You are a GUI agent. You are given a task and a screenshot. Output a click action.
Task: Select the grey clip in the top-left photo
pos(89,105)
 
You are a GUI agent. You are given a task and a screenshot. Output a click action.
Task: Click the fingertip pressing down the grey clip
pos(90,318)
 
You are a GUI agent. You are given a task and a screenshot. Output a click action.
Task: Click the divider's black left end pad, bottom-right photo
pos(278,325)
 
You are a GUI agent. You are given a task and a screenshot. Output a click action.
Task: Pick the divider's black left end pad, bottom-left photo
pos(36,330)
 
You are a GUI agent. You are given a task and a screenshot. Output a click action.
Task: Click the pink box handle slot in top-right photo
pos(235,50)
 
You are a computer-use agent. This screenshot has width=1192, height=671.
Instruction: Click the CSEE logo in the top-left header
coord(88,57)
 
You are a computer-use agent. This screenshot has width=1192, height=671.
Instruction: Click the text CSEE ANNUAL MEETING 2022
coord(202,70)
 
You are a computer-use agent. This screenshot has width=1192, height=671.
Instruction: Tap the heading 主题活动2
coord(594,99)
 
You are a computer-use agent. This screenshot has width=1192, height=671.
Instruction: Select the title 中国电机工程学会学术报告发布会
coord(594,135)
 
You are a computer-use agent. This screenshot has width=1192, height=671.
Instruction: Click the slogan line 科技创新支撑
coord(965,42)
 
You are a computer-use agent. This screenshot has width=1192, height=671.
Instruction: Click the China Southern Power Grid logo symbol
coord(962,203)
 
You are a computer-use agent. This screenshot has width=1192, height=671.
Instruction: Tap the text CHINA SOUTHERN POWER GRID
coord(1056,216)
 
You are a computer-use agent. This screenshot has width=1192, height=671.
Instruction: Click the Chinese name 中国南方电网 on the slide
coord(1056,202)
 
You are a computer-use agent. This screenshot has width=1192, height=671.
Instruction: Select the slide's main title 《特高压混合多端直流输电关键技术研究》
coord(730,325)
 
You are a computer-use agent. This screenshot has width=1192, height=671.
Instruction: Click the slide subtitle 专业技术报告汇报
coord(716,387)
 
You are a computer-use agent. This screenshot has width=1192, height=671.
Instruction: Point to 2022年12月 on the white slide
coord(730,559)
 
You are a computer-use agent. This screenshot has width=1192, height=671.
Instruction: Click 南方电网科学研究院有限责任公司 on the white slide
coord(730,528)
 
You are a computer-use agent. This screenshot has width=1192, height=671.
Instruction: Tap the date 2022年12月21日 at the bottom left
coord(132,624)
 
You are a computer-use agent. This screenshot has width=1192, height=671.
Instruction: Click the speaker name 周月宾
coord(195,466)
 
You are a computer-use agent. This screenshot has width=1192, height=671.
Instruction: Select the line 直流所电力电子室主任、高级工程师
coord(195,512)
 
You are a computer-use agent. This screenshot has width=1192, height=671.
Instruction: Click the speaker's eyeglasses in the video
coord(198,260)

+ + + +

*Given request*: Show each line in the items above that contains the word "white". Case counts.

*Complete response*:
Instruction: Point to 2022年12月 on the white slide
Instruction: Click 南方电网科学研究院有限责任公司 on the white slide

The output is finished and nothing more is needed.